| Dataset records |

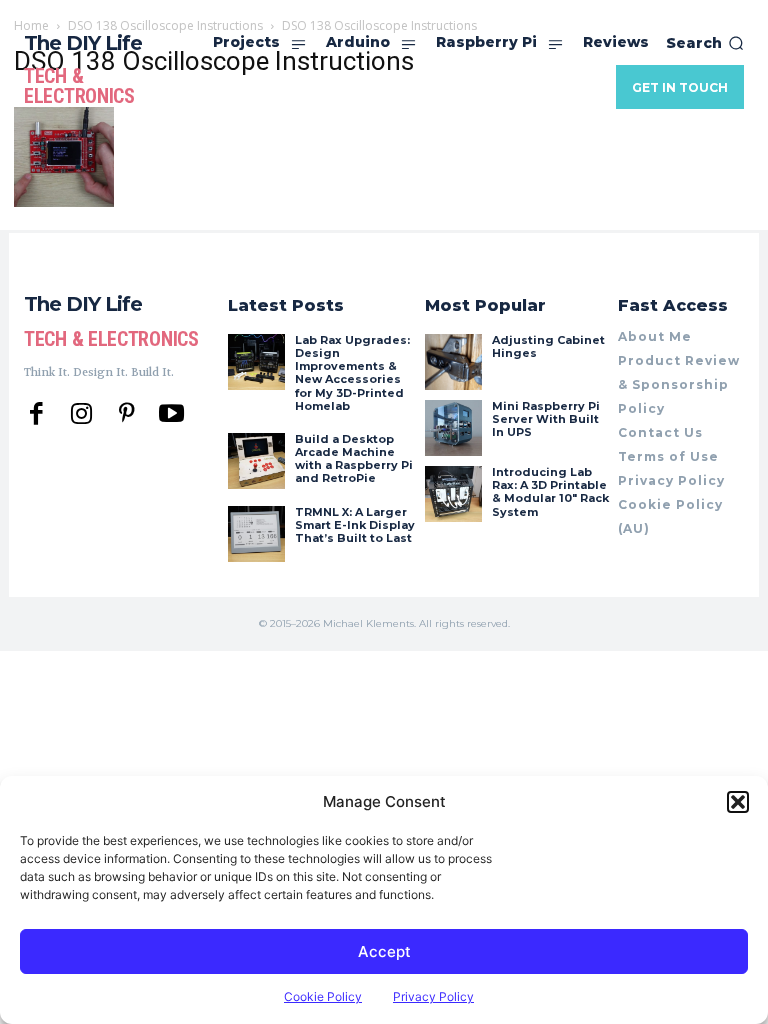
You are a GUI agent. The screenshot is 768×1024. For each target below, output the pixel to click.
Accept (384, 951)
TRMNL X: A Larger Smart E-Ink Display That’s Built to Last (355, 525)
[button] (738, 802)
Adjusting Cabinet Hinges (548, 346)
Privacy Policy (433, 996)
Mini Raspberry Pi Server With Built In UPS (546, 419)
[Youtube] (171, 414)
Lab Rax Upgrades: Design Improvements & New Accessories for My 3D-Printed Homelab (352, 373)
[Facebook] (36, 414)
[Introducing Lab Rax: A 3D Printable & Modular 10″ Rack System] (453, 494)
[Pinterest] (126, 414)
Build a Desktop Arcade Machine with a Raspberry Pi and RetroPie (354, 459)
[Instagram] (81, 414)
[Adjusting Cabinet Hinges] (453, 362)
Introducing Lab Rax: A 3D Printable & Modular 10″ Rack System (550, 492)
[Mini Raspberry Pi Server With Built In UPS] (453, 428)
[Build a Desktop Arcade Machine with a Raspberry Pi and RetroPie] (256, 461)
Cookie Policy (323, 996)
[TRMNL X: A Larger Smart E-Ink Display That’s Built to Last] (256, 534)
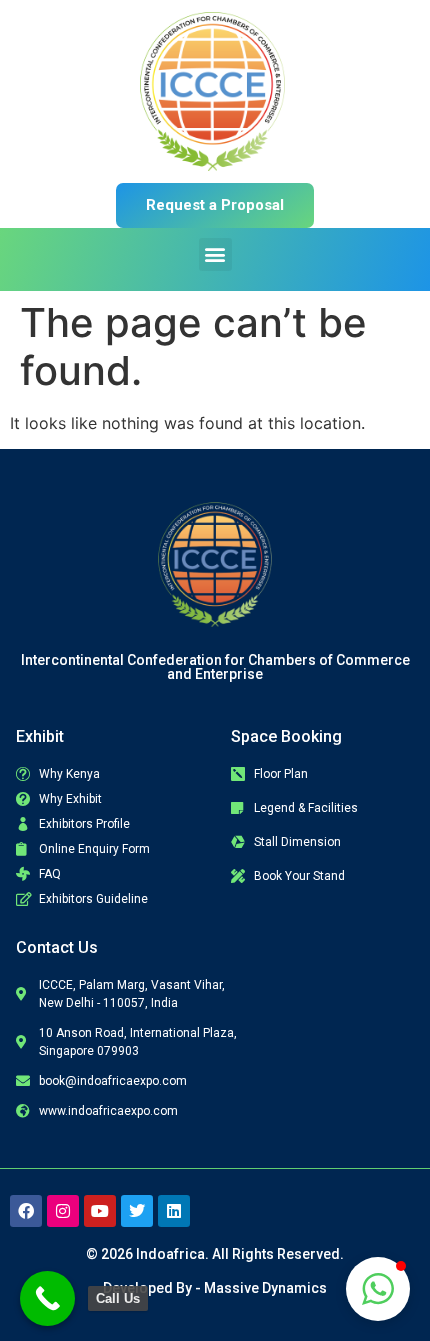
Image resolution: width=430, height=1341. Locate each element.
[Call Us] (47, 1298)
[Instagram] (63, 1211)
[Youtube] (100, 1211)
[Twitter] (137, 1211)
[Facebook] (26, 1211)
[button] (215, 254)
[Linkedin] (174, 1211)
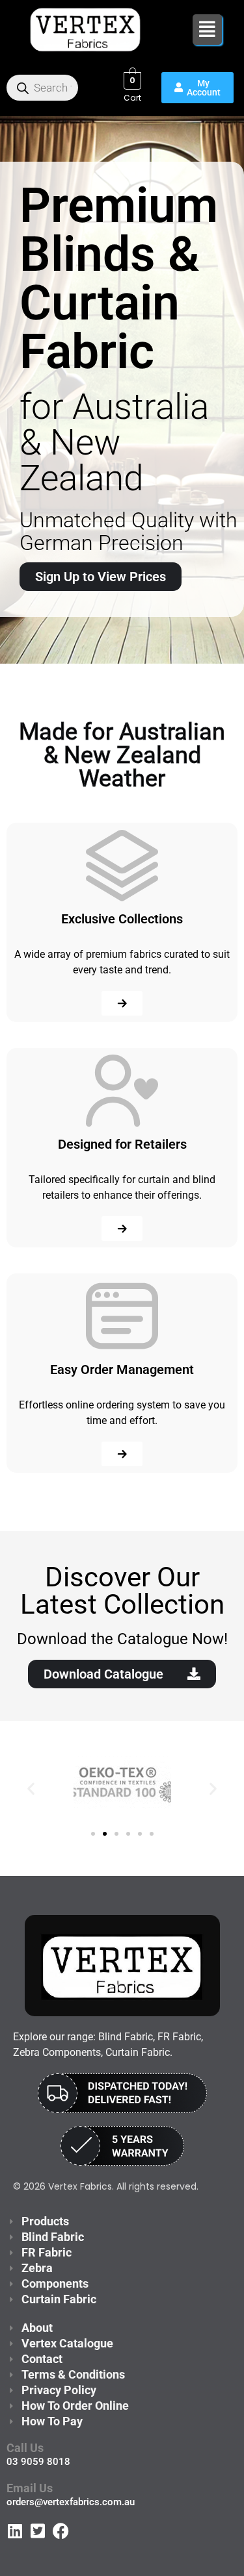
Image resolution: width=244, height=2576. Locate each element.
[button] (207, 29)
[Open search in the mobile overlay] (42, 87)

| Instructions to follow |
Exactly as they appear, transcribe the lines from the top of the material above through the line with "Privacy Policy (433, 996)". Omit any picture.

| Exercise answer |
You are a GUI agent. The screenshot is 768×1024. For each target below, output the pixel to click.
Accept (384, 951)
TRMNL X: A Larger Smart E-Ink Display That’s Built to Last (355, 525)
[button] (738, 802)
Adjusting Cabinet Hinges (548, 346)
Privacy Policy (433, 996)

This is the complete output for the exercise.